What to produce ->
In the entries below, identify every line with the string "checkbox" and copy it.

Provided entries ->
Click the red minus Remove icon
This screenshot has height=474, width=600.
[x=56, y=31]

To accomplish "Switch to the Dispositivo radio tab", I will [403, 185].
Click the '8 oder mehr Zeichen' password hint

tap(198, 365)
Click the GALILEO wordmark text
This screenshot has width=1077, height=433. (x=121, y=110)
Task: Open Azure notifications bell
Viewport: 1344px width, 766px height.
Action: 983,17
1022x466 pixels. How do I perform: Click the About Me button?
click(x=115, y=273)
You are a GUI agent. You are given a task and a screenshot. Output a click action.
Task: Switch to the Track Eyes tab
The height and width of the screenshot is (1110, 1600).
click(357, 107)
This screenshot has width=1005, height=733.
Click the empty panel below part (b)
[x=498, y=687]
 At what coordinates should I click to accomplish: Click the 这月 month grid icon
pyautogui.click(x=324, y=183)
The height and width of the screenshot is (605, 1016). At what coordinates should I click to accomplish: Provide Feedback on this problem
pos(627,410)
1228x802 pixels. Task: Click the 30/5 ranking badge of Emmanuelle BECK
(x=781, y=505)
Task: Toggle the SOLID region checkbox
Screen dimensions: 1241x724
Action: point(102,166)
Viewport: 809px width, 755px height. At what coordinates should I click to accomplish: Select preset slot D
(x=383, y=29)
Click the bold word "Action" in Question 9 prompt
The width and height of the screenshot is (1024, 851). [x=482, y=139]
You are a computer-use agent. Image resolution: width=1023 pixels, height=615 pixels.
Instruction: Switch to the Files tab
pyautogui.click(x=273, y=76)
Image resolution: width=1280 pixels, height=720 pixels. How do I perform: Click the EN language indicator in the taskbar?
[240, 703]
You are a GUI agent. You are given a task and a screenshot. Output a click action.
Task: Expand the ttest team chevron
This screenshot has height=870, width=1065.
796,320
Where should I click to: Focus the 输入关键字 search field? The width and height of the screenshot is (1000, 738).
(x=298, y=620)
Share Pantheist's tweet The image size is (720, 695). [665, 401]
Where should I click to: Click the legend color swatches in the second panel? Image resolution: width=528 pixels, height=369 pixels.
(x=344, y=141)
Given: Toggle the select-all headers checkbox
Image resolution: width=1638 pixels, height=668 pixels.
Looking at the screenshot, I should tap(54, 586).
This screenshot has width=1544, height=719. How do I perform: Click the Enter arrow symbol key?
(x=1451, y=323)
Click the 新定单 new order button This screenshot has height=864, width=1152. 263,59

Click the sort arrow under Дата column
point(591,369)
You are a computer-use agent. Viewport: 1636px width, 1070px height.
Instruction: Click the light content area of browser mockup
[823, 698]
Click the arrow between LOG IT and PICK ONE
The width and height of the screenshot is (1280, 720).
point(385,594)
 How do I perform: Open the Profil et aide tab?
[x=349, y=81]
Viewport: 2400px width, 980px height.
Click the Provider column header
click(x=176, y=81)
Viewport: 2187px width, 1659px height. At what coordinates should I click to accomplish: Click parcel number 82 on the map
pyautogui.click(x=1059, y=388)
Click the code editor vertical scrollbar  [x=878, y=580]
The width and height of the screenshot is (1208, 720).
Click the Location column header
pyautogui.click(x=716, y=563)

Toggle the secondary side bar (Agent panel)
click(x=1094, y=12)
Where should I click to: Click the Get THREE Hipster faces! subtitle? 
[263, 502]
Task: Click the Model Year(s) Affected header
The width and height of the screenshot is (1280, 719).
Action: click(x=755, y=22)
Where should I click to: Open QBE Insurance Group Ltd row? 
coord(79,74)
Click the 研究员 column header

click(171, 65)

Solution to the problem ->
Task: Toggle the SOLID region checkbox
Given: Toggle the select-all headers checkbox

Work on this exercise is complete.